Davetse açık ve kesin: Allah'ın Zat’ı, Allah'ın Zat’ına davet.

 

9. âyet-i kerime, Ra'd-21:

 

13/RA'D-21: Vellezîne yasılûne mâ emerallâhu bihî en yûsale ve yahşevne rabbehum ve yehâfûne sûel hisâb(hisâbi).

Ve onlar Allah’ın (ölümden evvel), Allah’a ulaştırılmasını emrettiği şeyi (ruhlarını), O’na (Allah’a) ulaştırırlar.

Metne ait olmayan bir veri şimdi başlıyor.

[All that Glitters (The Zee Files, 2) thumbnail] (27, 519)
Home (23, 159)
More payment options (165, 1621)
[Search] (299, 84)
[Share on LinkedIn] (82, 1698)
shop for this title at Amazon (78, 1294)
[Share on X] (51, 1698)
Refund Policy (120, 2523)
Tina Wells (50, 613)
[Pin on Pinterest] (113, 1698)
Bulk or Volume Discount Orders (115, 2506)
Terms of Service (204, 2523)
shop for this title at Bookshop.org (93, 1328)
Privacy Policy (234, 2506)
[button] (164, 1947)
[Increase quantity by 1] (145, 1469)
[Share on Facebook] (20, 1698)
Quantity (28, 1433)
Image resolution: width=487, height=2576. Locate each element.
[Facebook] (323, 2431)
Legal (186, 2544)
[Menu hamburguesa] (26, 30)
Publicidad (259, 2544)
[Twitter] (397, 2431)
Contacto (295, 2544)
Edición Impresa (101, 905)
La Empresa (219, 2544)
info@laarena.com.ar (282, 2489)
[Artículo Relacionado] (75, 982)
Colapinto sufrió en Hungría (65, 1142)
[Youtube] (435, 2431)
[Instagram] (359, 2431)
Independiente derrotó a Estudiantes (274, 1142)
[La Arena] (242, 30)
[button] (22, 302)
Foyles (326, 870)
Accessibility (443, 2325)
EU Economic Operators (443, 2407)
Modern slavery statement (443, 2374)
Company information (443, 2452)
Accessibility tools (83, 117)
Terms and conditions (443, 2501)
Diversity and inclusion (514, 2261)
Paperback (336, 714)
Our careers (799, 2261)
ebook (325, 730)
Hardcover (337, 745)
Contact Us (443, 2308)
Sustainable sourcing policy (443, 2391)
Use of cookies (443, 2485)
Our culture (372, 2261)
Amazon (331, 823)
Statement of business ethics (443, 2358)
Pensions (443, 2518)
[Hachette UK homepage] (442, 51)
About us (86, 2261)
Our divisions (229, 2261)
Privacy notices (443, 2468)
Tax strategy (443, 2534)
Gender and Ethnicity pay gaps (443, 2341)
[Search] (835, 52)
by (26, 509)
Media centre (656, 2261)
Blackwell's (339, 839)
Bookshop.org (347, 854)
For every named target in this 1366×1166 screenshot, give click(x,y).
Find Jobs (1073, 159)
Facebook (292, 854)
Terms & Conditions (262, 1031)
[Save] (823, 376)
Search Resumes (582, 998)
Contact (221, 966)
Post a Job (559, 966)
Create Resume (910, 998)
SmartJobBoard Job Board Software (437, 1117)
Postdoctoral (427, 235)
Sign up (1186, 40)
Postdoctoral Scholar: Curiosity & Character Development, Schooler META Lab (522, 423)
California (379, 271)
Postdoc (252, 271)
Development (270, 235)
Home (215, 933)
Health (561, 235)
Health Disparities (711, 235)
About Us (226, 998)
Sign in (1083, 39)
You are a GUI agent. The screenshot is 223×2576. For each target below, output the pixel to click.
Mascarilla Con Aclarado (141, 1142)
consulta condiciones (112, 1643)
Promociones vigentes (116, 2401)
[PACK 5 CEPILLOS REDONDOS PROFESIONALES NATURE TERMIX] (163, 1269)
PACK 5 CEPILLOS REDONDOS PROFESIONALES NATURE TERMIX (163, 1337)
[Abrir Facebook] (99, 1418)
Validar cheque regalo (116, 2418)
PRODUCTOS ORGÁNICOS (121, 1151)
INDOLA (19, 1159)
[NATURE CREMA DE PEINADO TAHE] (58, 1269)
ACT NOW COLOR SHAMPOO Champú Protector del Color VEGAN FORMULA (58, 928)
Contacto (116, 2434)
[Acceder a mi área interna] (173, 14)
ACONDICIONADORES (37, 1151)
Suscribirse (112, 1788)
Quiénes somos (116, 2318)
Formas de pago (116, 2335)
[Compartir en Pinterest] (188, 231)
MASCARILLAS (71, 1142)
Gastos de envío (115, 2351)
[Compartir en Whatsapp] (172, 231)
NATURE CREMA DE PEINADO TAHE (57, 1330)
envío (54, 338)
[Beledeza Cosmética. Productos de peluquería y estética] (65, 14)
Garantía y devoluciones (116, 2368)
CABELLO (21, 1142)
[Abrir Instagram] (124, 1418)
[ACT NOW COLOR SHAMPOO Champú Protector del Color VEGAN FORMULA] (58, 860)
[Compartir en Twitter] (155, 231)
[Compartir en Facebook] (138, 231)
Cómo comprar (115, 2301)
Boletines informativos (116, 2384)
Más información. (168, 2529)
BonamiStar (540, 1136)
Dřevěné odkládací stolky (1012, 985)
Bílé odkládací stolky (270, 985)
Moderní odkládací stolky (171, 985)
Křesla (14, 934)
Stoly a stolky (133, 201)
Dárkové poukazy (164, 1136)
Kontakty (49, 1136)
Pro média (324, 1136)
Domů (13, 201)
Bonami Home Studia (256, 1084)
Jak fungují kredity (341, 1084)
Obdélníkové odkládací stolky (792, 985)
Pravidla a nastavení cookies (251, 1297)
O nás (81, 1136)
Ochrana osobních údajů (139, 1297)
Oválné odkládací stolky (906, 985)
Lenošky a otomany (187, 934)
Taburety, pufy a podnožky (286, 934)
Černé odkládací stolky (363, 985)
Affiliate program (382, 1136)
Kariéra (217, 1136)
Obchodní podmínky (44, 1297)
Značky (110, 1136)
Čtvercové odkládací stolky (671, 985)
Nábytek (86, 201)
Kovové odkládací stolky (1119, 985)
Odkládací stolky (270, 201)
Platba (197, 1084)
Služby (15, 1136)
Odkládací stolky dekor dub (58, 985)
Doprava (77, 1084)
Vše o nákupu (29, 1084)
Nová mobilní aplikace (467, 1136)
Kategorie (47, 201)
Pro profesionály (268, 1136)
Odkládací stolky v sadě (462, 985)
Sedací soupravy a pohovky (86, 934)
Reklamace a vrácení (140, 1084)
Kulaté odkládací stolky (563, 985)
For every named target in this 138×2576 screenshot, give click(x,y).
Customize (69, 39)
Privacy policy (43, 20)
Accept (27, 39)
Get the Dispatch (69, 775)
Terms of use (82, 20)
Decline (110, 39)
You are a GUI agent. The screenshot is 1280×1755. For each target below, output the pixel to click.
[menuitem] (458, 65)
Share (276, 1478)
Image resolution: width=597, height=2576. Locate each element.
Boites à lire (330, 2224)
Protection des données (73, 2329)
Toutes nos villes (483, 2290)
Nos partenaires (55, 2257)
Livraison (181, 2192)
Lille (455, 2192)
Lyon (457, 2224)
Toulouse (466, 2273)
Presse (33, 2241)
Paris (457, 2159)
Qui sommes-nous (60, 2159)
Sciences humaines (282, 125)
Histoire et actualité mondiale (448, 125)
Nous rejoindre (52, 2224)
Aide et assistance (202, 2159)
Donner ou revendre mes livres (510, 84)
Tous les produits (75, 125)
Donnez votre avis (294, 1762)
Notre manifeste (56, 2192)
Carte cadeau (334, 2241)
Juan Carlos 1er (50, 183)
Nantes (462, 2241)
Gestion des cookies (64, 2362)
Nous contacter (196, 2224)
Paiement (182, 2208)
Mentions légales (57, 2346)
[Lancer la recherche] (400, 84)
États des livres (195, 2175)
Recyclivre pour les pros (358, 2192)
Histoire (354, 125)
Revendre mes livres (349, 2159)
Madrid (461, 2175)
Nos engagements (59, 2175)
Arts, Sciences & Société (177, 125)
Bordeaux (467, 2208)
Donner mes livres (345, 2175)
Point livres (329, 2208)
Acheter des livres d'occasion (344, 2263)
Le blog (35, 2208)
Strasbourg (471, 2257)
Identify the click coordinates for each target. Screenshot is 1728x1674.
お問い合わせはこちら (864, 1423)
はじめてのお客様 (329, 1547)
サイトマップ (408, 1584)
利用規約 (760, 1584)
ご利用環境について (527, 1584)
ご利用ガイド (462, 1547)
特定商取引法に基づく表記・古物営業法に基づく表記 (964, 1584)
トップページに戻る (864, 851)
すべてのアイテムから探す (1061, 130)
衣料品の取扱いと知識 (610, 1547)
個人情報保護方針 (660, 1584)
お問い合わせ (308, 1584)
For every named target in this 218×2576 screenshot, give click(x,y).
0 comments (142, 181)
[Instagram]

Ve Rab’lerine karşı huşû duyarlar ve kötü hesaptan (cehenneme girmekten) korkarlar.

 

“vellezîne yasılûne mâ emerallâhu bihî en yûsale: Ve onlar, Allah'ın Allah'a ulaştırılmasını emrettiği şeyi Allah'a ulaştırırlar.”

Bu âyet, Allah'a ruhu ulaştırmanın bir emir olduğunu; Allah'ın bunu emrettiğini yani farz kıldığını bir defa daha kesinleştiriyor, 9. âyet-i kerime.

 

10. âyet-i kerime, En'âm-153:

 

6/EN'ÂM-152: Ve lâ takrabû mâlel yetîmi illâ billetî hiye ahsenu hattâ yebluga eşuddehu, ve evfûl keyle vel mîzâne bil kıst(kıstı), lâ nukellifu nefsen illâ vus’ahâ ve izâ kultum fa’dilû ve lev kâne zâ kurbâ, ve bi ahdillâhi evfû, zâlikum vassâkum bihî leallekum tezekkerûn(tezekkerûne).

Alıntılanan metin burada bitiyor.